Last weekend marked a monumental day in ‘Merican history. Last Saturday was the first ever Funsagefestluck of all time. For those of you who are unaware, a funsagefestluck is a day-long extravaganza combining funball, a sausage fest, and a beer potluck. Let us address each component individually:
Funball is a weekly event where those who enjoy fun play with some form of ball. Most commonly, it has been a kickball, but the possibilities are limitless. Ultimate frisbee was once attempted, but poor attendance prevented an actual game. Four square was once played as well, but it was more of a circle than a square. Unfortunately, this sport has never been successfully documented, so many remain skeptical of it’s “fun.”

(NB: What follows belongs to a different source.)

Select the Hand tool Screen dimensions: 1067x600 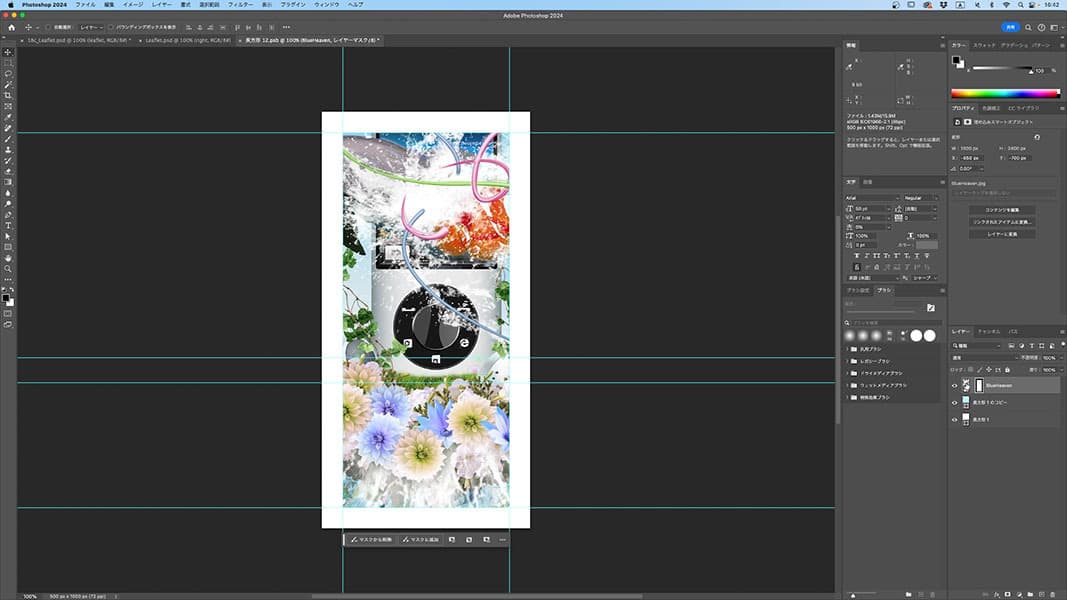point(8,258)
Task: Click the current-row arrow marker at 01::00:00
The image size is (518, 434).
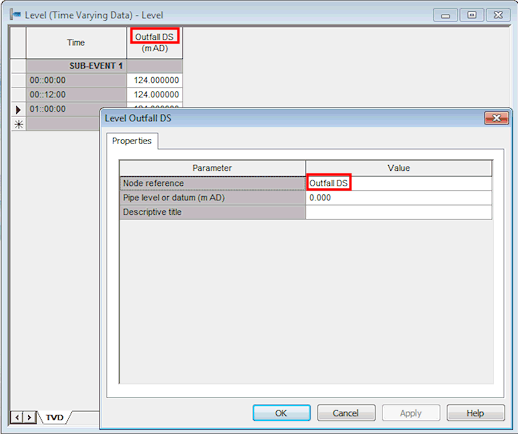Action: pyautogui.click(x=18, y=109)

A sausage fest is quite simple: A bunch of dudes–okay, women are usually welcome–gather around a grill and eat as many meat products as they can consume. It is preferable if these meat products are in sausage form. For the most recent sausage fest, Johnnie D’s mother graced us with many a sausage, 30 to be exact. (“I heard, motherfucker had, like, thirty goddamn dicks.”) Also, Deuce brought back 3 full sides of ribs from his pop’s house. We round out our massive meat monopoly–I suppose it would actually be a duopoly, but I like alliteration–with a #10 can of baked beans, 3 bags of chips, various condiments and some good ol’ sauerkraut.
This was a special sausage fest, as it also included live music from the world renowned group, Joe-Bob Honky and Silent Train. The banjo-tuba duet busted out an impressive list of tunes, including some CCR, Johnny Cash, The Beatles, Cake, and They Might Be Giants. Their rendition of the theme from Rawhide was especially awesome, as it included Johnny D on Yeas. Their show ran in three sets, covering over an hour, probably 45 minutes worth of music. Excellent job guys.
The night then concluded with a beer potluck. A beer potluck is a hallowed tradition, or at least, a hell of a lot of fun. The idea is that everyone brings a six pack of beer. Womanly drinks are unacceptable. No coolers, no bacardi whatchamacallits, no smirnoff alcopops, no way. Jack hammers, however, are acceptable if you bring enough. Otherwise, this is an beer-only shindig. Everyone’s six packs are thrown into coolers of ice, and shared amongst the masses. With six beers for every person, there is no fear of running out of drinks. Because everyone chooses their own beer, party goers have the advantage of variety. Don’t like IPA? Drink a stout, porter, witbier, hefeweizen, they’re all gonna be there. Potlucks are also accompanied by music, yelling, an assortment of drinking games, probably rockband, an large amounts of debauchery. I thought of this format when I unveiled my first beer over a year ago. Since then, my beer unveilings and potlucks usually go hand in hand (this is to ensure people have something to drink if mine sucks ass). This past potluck saw the unveiling of my Old Speckled Hen clone. I’ll leave a review of that for a future post.